Just two words to describe all the idiocy of the current wave of AI offerings.

> A huge amount of economic value is going to be created by AI. Company builders focused on delivering value to end users will be rewarded handsomely. We are living through what has the potential to be a generation-defining technology wave.

No. It's crap no matter how much money you throw at it. It will end in tears, because there is no standard, no operating system, no protocol, only a handful of APIs controlled by a couple of companies. They are not building networks, but hubs with a single point of failure--the API provider. The internet is such a world-changing force because it is built on top of TCP/IP, which allows the rest of the internet to survive even if a part of it goes down. When an AI API provider shuts down, all those bullshitters repackaging LLMs will be left holding the bag, or rather their investors will be. In a way, the coming AI bubble burst is going to be a self-fulfilling prophecy--AI will make its creators redundant.

> But we need to make sure not to believe in the delusion that has now spread from Silicon Valley to the rest of the country, and indeed the world. That delusion says that we’re all going to get rich quick, because AGI is coming tomorrow, and we all need to stockpile the only valuable resource, which is GPUs.

No, the delusion is that Gen AI is good for anything. It is not.

Soon, the $600B question is going to be, "where's the money gone?"

By @Timber-6539 - 4 months
The problem with AI is that it's very much a gimmick and consumers don't have much use for gimmicks. Certainly not when it works half the time and hallucinating the other half.
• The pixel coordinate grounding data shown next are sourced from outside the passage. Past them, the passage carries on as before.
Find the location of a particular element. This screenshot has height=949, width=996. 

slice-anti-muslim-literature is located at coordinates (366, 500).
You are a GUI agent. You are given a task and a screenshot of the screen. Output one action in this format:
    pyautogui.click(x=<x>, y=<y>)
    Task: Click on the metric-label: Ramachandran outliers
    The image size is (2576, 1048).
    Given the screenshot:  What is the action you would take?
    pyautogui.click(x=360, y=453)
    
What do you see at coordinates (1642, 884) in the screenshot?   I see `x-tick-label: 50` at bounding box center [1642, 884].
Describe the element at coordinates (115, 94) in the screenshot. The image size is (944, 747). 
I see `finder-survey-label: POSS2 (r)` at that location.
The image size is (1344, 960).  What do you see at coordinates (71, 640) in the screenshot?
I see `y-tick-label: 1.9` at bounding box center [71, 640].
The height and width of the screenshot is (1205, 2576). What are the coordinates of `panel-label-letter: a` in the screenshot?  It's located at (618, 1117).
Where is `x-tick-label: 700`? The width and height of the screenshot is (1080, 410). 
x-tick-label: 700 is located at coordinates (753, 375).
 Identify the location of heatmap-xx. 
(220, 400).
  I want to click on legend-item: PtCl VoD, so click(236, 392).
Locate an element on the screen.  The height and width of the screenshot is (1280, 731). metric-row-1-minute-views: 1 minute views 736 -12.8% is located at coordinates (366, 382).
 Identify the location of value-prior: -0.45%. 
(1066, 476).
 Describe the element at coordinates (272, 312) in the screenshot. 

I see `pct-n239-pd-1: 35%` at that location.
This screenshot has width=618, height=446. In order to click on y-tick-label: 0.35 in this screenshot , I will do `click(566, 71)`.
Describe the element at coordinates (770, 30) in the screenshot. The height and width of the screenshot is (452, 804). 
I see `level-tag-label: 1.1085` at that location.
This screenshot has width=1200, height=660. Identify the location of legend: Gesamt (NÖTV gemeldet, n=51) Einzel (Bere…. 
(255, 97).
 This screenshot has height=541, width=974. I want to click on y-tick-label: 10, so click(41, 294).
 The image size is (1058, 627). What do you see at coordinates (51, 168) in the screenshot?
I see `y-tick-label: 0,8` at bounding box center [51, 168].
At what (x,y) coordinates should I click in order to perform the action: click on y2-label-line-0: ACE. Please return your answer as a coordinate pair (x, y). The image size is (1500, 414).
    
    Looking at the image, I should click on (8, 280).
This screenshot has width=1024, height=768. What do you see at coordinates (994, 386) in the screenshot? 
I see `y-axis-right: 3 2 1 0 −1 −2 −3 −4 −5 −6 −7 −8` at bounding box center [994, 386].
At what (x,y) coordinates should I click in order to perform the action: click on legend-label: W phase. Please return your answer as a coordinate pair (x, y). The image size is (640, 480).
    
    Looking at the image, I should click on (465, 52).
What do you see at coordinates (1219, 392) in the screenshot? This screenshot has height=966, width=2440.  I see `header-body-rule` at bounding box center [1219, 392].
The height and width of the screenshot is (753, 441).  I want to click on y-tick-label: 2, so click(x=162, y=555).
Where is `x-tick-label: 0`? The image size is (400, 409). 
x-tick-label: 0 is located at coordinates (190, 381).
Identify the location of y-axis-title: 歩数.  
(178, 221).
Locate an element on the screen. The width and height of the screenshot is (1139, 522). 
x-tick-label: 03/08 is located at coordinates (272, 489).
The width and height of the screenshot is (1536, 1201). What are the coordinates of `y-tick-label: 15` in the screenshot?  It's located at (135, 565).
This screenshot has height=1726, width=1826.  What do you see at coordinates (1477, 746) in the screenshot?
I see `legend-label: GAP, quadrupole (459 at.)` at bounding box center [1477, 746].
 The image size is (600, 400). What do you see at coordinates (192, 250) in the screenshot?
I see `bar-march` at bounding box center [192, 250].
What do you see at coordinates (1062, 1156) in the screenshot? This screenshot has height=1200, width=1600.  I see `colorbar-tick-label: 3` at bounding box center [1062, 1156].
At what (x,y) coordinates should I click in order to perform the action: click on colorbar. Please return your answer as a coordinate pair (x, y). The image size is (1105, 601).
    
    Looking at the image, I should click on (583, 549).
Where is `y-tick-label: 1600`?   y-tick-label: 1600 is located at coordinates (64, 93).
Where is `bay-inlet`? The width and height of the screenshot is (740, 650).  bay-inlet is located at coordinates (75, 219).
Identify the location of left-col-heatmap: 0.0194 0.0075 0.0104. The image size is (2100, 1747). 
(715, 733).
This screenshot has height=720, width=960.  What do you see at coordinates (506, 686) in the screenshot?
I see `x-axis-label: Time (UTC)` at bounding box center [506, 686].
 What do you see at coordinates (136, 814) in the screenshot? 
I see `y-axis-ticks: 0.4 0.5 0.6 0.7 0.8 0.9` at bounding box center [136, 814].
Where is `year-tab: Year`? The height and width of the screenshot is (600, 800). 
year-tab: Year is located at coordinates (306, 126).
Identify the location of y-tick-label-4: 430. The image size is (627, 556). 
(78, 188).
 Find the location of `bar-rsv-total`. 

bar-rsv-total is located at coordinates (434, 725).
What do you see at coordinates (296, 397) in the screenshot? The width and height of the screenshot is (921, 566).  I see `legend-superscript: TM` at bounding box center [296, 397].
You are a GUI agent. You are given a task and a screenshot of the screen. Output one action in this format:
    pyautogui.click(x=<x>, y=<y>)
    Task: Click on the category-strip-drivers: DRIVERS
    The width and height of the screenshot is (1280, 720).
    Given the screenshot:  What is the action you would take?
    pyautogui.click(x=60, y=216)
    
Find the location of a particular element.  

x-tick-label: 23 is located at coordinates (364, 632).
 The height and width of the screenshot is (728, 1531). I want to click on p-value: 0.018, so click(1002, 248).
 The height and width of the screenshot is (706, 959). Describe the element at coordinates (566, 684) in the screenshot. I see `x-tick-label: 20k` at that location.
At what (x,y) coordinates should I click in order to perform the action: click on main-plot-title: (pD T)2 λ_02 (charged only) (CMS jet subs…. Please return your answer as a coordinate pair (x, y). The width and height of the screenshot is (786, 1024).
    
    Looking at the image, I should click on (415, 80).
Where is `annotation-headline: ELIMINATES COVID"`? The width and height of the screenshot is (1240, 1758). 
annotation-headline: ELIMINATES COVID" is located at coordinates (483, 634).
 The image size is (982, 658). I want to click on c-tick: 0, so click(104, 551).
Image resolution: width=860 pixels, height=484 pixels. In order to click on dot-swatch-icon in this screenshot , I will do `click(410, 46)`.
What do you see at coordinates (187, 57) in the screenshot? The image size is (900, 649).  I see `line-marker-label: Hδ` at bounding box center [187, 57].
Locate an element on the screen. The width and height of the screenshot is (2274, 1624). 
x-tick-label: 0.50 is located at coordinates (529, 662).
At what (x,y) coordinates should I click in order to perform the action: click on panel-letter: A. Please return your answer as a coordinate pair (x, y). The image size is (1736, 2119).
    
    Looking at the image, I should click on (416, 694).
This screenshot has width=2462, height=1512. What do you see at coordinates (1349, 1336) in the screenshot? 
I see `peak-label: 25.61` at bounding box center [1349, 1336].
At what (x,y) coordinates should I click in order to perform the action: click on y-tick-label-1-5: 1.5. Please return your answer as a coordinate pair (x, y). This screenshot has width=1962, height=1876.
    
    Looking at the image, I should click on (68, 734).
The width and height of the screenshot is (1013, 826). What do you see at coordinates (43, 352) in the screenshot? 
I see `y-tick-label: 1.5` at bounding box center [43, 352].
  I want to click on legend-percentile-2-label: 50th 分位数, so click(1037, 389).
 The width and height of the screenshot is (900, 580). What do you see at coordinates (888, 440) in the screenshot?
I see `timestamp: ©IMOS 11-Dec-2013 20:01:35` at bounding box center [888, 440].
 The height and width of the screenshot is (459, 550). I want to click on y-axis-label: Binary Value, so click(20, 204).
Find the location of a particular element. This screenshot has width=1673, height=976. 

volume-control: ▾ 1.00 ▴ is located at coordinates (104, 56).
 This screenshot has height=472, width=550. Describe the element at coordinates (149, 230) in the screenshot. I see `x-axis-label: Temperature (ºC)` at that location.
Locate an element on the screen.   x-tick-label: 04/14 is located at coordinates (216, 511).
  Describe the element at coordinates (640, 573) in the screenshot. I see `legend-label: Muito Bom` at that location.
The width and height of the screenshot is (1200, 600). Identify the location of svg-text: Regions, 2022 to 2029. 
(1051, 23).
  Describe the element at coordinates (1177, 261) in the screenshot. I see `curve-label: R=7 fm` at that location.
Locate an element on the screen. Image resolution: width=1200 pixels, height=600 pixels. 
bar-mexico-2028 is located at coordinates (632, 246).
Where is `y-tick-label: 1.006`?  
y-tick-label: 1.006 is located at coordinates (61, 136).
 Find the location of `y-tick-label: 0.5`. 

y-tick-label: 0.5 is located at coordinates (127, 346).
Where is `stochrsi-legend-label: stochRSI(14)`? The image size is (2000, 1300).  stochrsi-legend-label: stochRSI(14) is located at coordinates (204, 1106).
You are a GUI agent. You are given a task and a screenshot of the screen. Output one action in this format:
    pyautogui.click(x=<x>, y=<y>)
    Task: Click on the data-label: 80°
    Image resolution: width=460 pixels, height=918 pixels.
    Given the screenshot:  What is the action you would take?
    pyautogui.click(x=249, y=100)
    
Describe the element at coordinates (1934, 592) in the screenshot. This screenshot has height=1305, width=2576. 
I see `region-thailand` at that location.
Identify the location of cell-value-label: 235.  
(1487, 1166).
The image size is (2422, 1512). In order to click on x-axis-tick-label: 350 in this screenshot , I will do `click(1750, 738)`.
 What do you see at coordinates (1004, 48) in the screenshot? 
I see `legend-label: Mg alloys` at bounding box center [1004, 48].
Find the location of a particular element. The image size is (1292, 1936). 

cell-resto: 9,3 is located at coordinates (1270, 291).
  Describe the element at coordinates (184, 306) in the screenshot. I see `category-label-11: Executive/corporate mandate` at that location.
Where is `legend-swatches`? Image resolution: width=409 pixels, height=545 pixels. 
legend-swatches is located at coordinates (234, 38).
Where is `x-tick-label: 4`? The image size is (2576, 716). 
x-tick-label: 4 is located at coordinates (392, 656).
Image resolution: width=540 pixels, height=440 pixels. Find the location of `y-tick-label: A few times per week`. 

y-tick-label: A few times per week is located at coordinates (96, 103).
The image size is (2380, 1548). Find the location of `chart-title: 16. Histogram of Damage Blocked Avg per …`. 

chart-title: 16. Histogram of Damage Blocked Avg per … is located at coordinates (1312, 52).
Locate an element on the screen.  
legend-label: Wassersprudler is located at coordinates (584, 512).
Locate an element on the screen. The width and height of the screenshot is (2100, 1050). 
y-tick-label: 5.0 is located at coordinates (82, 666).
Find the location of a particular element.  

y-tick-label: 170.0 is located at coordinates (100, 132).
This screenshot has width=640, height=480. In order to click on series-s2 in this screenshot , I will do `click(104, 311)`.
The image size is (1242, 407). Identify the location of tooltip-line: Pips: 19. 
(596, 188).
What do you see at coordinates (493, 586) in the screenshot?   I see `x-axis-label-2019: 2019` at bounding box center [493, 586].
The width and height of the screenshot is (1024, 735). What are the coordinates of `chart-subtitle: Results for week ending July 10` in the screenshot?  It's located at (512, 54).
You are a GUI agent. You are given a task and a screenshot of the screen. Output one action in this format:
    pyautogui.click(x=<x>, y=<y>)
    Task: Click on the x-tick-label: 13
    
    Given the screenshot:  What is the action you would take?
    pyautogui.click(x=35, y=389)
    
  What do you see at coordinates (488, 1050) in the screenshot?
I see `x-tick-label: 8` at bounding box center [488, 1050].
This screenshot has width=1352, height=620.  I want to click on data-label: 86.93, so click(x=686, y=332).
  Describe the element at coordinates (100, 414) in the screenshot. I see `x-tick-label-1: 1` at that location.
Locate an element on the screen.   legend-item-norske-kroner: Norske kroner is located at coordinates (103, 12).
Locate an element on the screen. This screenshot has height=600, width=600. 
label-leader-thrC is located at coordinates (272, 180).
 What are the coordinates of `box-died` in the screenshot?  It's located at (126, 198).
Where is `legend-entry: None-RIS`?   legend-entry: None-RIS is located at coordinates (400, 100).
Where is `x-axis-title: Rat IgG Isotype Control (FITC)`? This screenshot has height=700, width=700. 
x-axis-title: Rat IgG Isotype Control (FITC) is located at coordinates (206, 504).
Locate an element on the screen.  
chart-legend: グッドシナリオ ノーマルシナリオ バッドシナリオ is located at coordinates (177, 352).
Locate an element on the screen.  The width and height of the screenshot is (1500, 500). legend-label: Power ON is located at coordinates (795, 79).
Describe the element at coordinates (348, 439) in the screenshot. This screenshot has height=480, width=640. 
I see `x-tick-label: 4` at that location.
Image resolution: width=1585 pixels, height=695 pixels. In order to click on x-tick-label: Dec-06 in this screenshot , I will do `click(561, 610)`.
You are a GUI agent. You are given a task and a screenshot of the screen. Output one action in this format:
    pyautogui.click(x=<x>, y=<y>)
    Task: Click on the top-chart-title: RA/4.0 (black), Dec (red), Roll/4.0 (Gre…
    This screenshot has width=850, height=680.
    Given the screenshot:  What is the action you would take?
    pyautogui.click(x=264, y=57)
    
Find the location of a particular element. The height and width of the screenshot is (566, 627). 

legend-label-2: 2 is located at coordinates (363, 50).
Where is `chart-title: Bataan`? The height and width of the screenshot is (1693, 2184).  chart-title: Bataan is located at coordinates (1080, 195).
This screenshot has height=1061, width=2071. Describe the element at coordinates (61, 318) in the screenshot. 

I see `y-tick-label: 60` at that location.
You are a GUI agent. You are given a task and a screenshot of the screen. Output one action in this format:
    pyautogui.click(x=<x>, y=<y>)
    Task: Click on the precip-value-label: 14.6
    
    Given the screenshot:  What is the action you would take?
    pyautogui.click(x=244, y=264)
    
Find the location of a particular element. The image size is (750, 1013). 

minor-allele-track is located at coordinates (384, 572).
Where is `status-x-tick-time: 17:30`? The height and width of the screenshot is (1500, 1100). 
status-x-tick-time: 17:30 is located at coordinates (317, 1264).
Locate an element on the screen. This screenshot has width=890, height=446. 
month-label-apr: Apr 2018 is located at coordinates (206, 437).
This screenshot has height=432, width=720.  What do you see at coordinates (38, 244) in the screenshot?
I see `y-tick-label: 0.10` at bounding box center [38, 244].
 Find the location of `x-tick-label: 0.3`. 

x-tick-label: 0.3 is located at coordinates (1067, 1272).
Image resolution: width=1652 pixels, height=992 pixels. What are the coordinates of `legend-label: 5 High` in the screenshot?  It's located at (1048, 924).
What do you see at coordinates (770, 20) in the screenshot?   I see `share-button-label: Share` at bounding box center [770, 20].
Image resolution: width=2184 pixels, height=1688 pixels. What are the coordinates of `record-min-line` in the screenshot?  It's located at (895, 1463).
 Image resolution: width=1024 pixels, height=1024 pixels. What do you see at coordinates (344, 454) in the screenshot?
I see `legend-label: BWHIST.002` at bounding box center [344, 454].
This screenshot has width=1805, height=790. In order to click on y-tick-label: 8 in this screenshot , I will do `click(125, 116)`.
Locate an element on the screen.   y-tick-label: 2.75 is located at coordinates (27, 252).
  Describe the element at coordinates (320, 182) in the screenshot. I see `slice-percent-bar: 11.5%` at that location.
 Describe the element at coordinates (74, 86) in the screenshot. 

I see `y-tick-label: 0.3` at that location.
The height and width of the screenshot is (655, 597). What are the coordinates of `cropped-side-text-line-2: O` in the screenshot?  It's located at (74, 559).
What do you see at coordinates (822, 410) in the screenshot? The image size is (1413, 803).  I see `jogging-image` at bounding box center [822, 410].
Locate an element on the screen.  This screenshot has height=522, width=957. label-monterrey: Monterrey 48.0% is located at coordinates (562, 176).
All it takes is an NBER announcement to pop this mania.
By @barbequeer - 3 months
> AI's $600B Question

What do you get if you multiply six by seven

By @arisAlexis - 3 months
The article doesn't say anything. First is says AI is meh for profit and it ends with AI is the most important tech ever and will generate tons of money. I think if it wasn't written in the sequoia blog it would have gotten very little attention.
By @andsoitis - 3 months
"Consider how much value you get from Netflix for $15.49/month or Spotify for $11.99. Long term, AI companies will need to deliver significant value for consumers to continue opening their wallets."
By @jfghi - 4 months
Reminds me of the gnomes from South Park.
By @sadhorse - 3 months
I recall Marvin Minsky saying that 1 GigaFlops would suffice for doing most of what humans do. Current AI is addiction to more data, more compute but no smarts. At least they gave us cheap compute, soon the right people will figure out how to produce real AI, not this travesty.